Koteshwor Mahadevsthan () is one of the holy place of Kathmandu District in the Bagmati Zone. It is lies in Koteshwor, Kathmandu, Ward No. 32(previous 35) of Kathmandu Metropolitan City. This place is popularly known as Koteshwor Mahadevsthan and the Shiva lingam here is believed to have appeared divinely. But there are no written scriptures about the exact date of its appearance. This temple also has another name – Kotinath. According to a popular legend, the Shiva Lingam here is believed to be one of the 64 sacred Shiva Lingams. 
The exact date when this temple was constructed remains unknown, the temple premises have stone inscription will help to find out the history of Koteshwor Mahadev but there were no any research have conducted. But myths point out that this place started being worshiped from the fifth century BC, though the concrete structures and pillars, as they now stand, were built much later.
*****
WHAT IS ASKED:
a) In the Koteshwor Mahadevsthan text, rewrite the paragraph beginning "The exact date when this temple was constructed" as a short list of its main facts.
b) Quote everything in the Koteshwor Mahadevsthan text from "The exact date when" down to "built much later.".
c) Summarize the Koteshwor Mahadevsthan text in two sentences.
The records that come next have no connection to the Koteshwor Mahadevsthan text.

SUPPLIED ENTRIES:
*****
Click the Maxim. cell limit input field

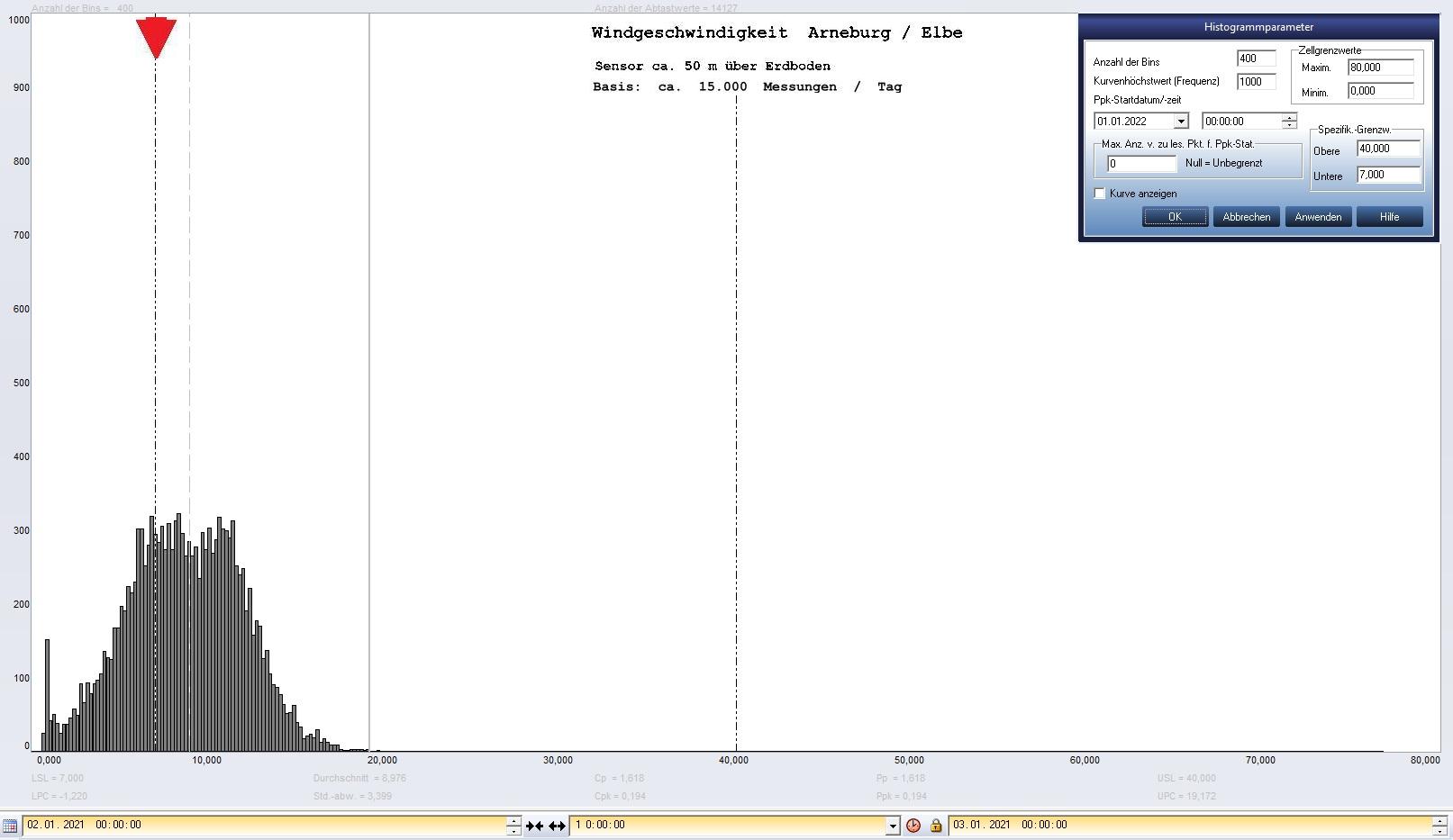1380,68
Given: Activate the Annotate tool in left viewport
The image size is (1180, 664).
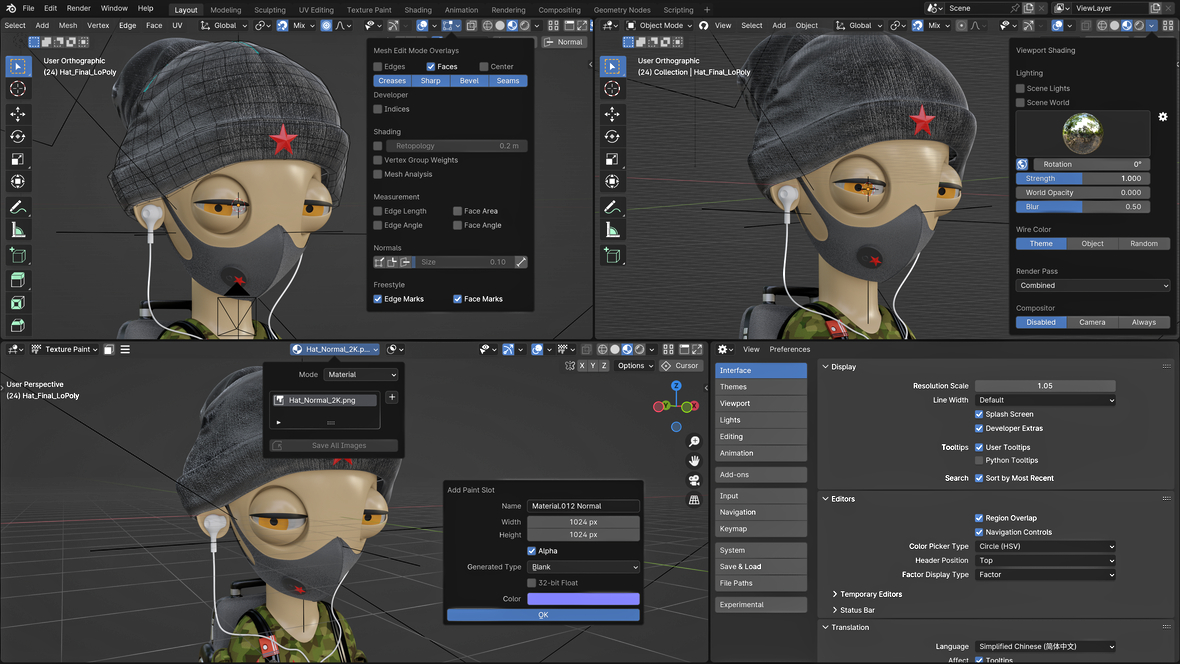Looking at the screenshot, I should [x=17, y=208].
*****
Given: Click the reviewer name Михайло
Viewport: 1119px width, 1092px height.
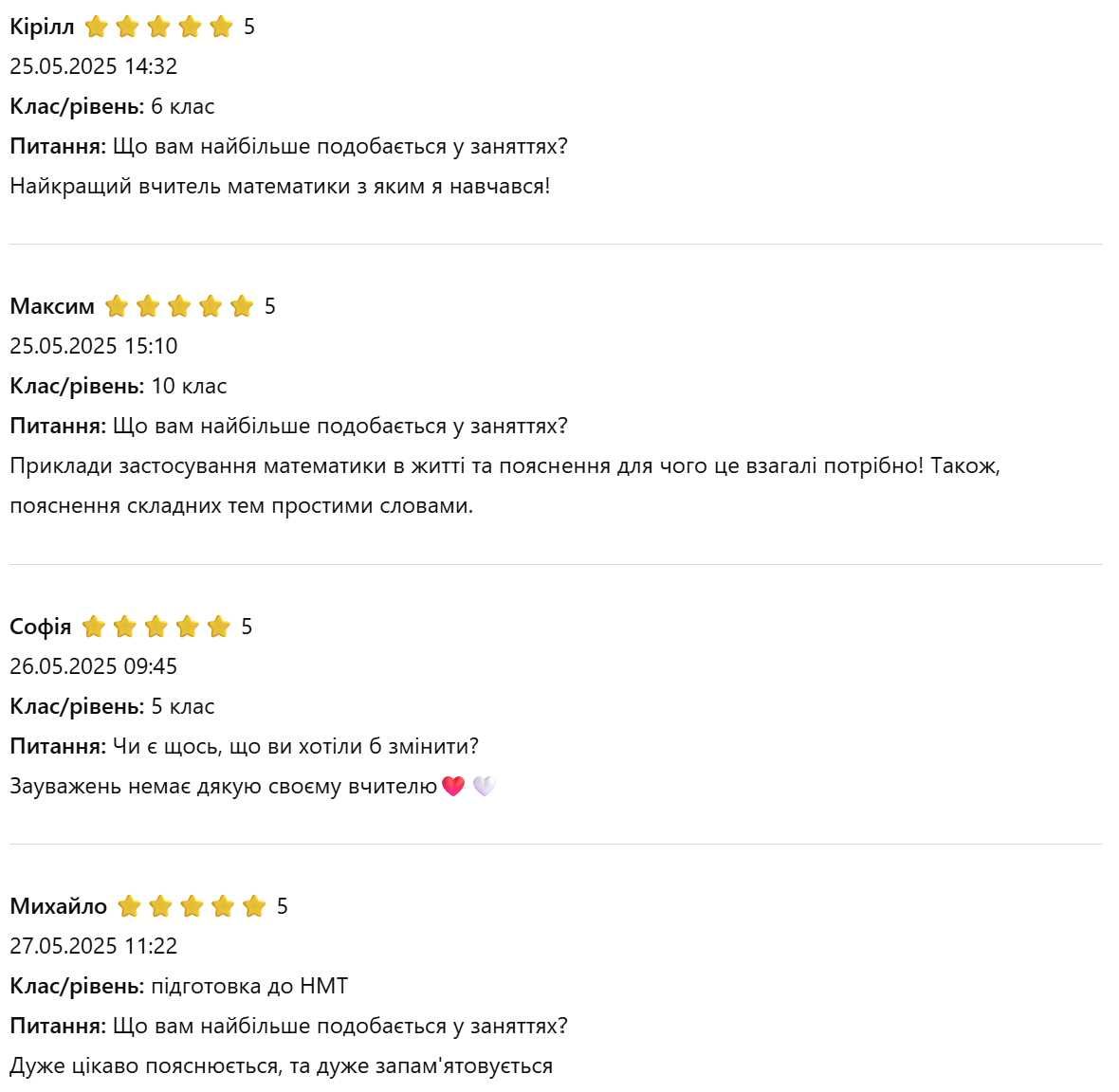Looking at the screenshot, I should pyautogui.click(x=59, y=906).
*****
COMPLETED EXERCISE:
a)
- The temple's construction date is unknown.
- Stone inscriptions on the premises could help trace the history of Koteshwor Mahadev, but no research has been conducted.
- Myths hold that worship at the site began in the fifth century BC.
- The concrete structures and pillars now standing were built much later.

b)
The exact date when this temple was constructed remains unknown, the temple premises have stone inscription will help to find out the history of Koteshwor Mahadev but there were no any research have conducted. But myths point out that this place started being worshiped from the fifth century BC, though the concrete structures and pillars, as they now stand, were built much later.

c) Koteshwor Mahadevsthan, also called Kotinath, is a holy place in Koteshwor, Kathmandu, whose Shiva lingam is believed to have appeared divinely and to be one of the 64 sacred Shiva Lingams. The temple's construction date is unknown and has not been researched, though myths say worship there began in the fifth century BC, while the present structures and pillars were built much later.